Microsoft Azure AD Sync service fails to start – event id 528

IMPORTANT UPDATE: Microsoft released Azure AD Connect 2.1.1.0 on March 24th, 2022 which fixes the issue described in this blog post). You can read about it here Azure AD Connect: Version release history | Microsoft Docs The fun thing is they wrote a doc about how to fix it on March 25th, 2022. The best option is to upgrade to AD Connect 2.1.1.0 or higher.
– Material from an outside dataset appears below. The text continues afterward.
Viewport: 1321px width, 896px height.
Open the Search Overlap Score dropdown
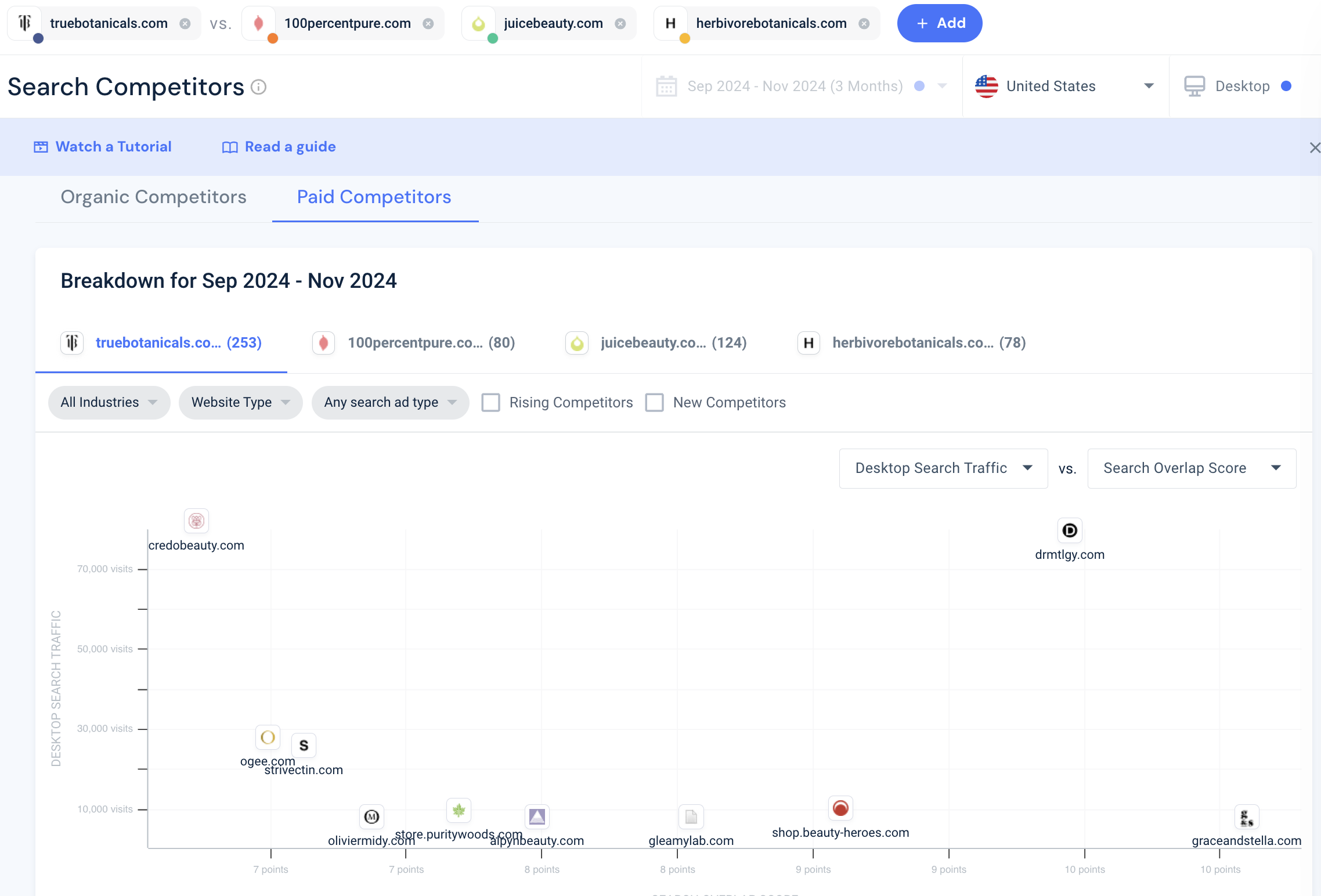coord(1191,468)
IMPORTANT UPDATE 2: Upgrade to version 2.1.15.0 (or higher) as that version also addresses LocalDB corruption issues!
Introduction

On Windows Server 2019 and Windows Server 2022 running AD Connect v2, I have been seeing an issue since October/November 2021 where Microsoft Azure AD Sync service fails to start – event id 528. It does not happen in every environment, but it does not seem to go away when it does. It manifests clearly by the Microsoft Azure AD Sync service failing to start after a reboot. If you do application-consistent backups or snapshots, you will notice errors related to the SQL Server VSS writer even before the reboot leaves the Microsoft Azure AD Sync service in a bad state. All this made backups a candidate for the cause. But that does not seem to be the case.

Microsoft Azure AD Sync service fails to start - event id 528
Microsoft Azure AD Sync service fails to start – event id 528

In the application event log, you’ll find Event ID 528 from SQLLocalDB 15.0 with the below content.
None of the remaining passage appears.